Thread: Accelerating aggregates

Accelerating aggregates

From

Steve Atkins

Date:

11 June 2004, 04:42:55

Stop me if you've heard this before.


I'm looking at fast calculation of aggregates (sum(), max(), count())
across large tables, or across fairly simply defined subsets of those
tables.

Lets say that, for a given aggregate function on a given table (with a
given where clause, perhaps), each postgres process maintains a state
variable (stype, in aggregate terms) and there's a also a single state
variable available to all backends via shared memory.

Each time a transaction starts the process initialises its local state
variable to the initcond of the aggregate. Each time a row is inserted
into the table the local state variable is updated, using the
aggregate update function. Each time a row is removed then the local
state variable is either updated, or invalidated, using a
"reverse-update" function, again specific to the aggregate.

If the transaction is rolled back, the local state variable is
thrown away. If the transaction is commited and the local state
variable has been invalidated then the global state variable is
invalidated, otherwise the global state variable is updated using
a a state merge function, specific to the aggregate.

Then, at any point, the correct value of the aggregate function,
taking into account transactions that commited before the current
transaction started can be found by merging the global state variable
and the local one.

If the global state variable isn't valid (because it's been explicitly
invalidated, or the system has just started up or the caching of the
value was just enabled) then it can be calculated by running the
real aggregate function against the table.
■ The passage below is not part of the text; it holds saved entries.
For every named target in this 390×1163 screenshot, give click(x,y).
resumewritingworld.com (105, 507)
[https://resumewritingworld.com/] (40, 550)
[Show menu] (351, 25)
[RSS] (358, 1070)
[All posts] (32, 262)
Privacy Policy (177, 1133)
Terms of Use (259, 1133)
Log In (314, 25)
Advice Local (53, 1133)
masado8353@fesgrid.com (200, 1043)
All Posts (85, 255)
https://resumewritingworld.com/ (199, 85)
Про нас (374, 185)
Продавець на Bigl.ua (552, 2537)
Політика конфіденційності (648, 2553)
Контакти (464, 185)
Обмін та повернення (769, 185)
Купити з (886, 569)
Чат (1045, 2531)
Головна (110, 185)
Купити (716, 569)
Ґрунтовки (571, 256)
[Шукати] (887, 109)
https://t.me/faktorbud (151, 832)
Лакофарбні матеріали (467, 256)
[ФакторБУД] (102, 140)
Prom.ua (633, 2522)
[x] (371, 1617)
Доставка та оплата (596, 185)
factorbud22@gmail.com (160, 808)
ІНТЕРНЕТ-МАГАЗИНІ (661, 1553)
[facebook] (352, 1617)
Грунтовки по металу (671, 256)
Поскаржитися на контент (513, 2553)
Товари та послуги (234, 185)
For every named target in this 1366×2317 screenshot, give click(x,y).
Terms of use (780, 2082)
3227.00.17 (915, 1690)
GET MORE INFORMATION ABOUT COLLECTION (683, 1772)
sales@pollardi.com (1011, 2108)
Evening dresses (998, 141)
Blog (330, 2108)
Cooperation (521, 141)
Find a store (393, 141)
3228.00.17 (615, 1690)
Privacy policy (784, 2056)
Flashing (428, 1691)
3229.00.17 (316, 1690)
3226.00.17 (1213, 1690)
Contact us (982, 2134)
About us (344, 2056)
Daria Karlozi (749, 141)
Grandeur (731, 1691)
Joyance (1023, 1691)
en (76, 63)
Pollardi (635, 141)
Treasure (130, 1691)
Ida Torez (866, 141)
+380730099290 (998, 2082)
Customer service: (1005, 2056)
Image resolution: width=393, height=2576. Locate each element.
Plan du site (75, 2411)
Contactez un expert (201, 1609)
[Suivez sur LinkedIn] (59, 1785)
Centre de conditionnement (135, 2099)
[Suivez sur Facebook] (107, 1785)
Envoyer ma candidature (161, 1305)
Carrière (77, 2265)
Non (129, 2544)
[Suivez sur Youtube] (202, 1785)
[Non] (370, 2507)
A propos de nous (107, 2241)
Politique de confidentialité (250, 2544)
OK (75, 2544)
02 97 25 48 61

By defining the right functions this approach could significantly
accelerate many aggregate queries, including count(), min(), max(),
avg() and also simple 'count() where <something>' or 'sum() where
<something>' calculations.

count() update():          local_stype = local_stype+1 reverse_update():  local_stype = local_stype-1 merge():
global_stype = global_stype + local_stype
 

max() update(X):         local_stype = max(local_stype, X) reverse_update(X): if X >= local_stype then invalidate
                                else nothing merge()            global_stype = max(global_stype, local_stype)
 

This would be fairly cheap on updates, no worse than a fairly cheap
trigger, and either very cheap to read or at worst no more expensive
than calculating the aggregate fully.

It's a fairly nasty kludge, and probably a bad idea, but do you think
it's feasible (ignoring the whole nested transaction issue, for now)?

Cheers, Steve

Re: Accelerating aggregates

From

Richard Huxton

Date:

11 June 2004, 05:27:24

Steve Atkins wrote:
> Stop me if you've heard this before.
> 
> 
> I'm looking at fast calculation of aggregates (sum(), max(), count())
> across large tables, or across fairly simply defined subsets of those
> tables.
> 
> Lets say that, for a given aggregate function on a given table (with a
> given where clause, perhaps), each postgres process maintains a state
> variable (stype, in aggregate terms) and there's a also a single state
> variable available to all backends via shared memory.
> 
> Each time a transaction starts the process initialises its local state
> variable to the initcond of the aggregate. Each time a row is inserted
> into the table the local state variable is updated, using the
> aggregate update function. Each time a row is removed then the local
> state variable is either updated, or invalidated, using a
> "reverse-update" function, again specific to the aggregate.
> 
> If the transaction is rolled back, the local state variable is
> thrown away. If the transaction is commited and the local state
> variable has been invalidated then the global state variable is
> invalidated, otherwise the global state variable is updated using
> a a state merge function, specific to the aggregate.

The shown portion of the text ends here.